Lines of data

<<<<

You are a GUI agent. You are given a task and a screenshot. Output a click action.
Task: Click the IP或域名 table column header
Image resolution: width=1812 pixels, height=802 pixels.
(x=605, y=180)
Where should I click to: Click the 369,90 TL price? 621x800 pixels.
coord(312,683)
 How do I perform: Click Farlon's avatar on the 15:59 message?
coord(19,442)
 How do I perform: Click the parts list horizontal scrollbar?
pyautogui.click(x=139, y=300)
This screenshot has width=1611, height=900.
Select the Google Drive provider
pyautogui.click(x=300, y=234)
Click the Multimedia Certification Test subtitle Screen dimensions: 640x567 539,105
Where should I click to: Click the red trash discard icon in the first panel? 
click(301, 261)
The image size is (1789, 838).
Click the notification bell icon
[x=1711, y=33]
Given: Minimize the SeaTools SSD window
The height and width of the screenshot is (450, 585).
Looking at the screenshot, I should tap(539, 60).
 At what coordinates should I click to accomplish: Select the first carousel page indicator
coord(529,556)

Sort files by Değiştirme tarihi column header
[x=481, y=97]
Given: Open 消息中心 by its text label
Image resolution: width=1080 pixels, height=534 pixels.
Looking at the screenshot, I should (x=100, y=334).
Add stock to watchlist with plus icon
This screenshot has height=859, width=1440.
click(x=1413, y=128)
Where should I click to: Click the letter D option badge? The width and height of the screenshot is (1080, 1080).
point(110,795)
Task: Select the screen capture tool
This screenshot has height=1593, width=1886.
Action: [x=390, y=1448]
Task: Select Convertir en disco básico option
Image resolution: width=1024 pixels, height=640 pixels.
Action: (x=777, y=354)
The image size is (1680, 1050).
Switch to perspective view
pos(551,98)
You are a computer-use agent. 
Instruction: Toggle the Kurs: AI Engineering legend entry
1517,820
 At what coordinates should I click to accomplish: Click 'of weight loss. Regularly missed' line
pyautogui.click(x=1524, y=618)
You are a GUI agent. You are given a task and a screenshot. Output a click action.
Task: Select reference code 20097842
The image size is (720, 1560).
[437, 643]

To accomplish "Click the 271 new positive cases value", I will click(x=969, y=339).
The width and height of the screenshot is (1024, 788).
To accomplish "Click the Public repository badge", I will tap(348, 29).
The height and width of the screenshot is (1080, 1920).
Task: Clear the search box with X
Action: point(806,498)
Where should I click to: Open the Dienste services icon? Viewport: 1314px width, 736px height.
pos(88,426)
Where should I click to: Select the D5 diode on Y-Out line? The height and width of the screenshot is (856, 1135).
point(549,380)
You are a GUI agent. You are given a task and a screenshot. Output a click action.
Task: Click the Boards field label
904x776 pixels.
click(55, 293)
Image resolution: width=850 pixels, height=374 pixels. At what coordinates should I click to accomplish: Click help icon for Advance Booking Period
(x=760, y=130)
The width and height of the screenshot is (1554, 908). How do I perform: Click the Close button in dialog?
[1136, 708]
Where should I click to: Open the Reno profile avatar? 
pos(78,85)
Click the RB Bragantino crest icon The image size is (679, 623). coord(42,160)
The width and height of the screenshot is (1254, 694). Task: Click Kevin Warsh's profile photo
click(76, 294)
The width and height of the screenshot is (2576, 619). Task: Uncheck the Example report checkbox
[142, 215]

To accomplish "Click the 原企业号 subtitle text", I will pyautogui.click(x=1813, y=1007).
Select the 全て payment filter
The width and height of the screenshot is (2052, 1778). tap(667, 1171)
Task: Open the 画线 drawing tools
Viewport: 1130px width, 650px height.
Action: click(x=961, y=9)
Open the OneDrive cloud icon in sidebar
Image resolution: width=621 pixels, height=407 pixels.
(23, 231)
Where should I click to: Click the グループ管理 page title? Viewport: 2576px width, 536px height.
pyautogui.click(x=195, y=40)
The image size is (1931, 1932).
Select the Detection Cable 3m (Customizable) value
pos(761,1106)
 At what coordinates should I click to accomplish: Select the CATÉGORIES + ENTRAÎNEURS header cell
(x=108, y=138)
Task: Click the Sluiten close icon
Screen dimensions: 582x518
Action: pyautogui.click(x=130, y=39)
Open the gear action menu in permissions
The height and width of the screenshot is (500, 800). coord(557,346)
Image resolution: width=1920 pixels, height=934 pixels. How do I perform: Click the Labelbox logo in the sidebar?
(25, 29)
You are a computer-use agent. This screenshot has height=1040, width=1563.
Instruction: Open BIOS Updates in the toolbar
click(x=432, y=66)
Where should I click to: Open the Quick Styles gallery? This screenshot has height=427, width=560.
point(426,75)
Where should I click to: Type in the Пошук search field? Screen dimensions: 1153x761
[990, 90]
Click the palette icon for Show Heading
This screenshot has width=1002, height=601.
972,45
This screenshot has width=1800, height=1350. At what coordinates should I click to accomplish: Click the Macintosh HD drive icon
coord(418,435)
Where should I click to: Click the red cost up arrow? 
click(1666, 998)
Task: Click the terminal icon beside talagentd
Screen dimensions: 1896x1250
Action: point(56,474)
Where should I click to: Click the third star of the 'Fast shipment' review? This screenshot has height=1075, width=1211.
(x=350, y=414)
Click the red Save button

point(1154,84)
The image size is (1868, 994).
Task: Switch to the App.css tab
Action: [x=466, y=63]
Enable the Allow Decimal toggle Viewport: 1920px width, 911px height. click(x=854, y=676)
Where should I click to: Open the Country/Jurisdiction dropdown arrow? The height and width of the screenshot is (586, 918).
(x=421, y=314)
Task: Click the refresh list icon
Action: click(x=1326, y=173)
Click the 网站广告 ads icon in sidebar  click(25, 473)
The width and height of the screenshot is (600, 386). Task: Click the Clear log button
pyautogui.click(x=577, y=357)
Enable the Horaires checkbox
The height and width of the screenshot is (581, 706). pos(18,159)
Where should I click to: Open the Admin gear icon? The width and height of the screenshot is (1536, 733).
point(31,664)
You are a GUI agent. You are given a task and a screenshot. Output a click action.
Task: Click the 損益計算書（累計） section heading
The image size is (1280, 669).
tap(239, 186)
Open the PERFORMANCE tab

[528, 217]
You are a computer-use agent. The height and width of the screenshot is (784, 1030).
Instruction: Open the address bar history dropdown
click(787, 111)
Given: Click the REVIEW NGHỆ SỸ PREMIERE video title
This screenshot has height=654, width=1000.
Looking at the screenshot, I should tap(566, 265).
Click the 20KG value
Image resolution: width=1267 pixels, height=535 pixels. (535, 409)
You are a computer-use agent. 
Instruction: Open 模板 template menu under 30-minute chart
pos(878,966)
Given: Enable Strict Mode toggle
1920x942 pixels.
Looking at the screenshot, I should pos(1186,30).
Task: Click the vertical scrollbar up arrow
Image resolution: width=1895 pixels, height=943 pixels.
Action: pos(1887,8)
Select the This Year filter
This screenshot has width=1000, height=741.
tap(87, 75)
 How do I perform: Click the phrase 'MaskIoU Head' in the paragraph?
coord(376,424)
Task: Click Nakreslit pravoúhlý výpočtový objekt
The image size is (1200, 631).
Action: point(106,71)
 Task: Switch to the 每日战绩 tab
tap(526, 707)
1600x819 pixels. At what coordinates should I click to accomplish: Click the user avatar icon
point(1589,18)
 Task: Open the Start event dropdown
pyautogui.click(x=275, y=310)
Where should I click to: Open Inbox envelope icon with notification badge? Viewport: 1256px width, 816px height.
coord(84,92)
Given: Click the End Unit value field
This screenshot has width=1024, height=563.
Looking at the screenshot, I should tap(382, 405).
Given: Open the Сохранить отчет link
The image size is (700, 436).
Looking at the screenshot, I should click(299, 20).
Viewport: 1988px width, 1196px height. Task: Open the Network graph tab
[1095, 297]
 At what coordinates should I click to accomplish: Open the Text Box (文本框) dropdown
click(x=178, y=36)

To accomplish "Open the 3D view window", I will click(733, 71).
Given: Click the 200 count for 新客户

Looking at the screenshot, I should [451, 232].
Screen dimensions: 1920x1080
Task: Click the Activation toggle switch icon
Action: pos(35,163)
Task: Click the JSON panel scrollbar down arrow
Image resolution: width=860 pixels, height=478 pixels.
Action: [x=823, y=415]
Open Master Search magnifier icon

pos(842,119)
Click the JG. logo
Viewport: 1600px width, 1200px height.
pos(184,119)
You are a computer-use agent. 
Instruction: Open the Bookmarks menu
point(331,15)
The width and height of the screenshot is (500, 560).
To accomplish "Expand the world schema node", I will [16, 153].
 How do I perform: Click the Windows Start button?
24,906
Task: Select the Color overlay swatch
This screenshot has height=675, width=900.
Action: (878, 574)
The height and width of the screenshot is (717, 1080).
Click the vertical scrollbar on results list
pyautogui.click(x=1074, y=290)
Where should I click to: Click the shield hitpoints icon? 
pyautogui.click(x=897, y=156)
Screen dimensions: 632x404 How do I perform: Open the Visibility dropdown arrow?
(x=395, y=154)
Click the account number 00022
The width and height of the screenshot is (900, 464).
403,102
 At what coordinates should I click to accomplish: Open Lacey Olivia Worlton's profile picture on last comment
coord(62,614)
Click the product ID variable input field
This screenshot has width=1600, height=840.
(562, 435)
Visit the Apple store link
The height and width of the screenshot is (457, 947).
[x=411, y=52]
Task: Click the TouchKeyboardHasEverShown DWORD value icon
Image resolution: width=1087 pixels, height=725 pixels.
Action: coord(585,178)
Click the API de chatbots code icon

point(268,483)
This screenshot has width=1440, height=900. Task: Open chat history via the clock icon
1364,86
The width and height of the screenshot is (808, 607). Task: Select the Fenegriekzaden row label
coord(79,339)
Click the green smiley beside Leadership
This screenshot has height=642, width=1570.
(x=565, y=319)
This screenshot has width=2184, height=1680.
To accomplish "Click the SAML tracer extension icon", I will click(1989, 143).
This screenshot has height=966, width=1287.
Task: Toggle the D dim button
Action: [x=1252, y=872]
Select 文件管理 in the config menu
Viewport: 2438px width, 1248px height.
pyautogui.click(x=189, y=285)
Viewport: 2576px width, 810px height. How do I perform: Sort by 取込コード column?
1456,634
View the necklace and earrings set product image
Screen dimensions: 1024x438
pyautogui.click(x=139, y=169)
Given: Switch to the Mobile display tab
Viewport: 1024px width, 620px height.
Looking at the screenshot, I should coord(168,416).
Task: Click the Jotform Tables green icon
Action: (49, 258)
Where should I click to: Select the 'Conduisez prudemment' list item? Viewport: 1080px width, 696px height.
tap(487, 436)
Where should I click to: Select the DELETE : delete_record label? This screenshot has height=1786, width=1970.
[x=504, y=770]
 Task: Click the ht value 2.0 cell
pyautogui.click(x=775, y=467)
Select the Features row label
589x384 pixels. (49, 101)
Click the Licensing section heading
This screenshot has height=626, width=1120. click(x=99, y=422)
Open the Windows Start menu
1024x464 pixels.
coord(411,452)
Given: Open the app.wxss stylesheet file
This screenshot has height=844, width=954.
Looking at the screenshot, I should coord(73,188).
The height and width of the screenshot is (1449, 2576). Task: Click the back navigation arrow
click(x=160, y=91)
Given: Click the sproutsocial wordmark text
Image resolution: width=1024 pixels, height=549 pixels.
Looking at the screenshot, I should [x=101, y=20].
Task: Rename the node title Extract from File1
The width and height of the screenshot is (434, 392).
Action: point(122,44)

>>>>

Gather every line of the records that contains the word "panel", and copy each one out in full.

Where should I click to: Click the red trash discard icon in the first panel? 
Task: Click the JSON panel scrollbar down arrow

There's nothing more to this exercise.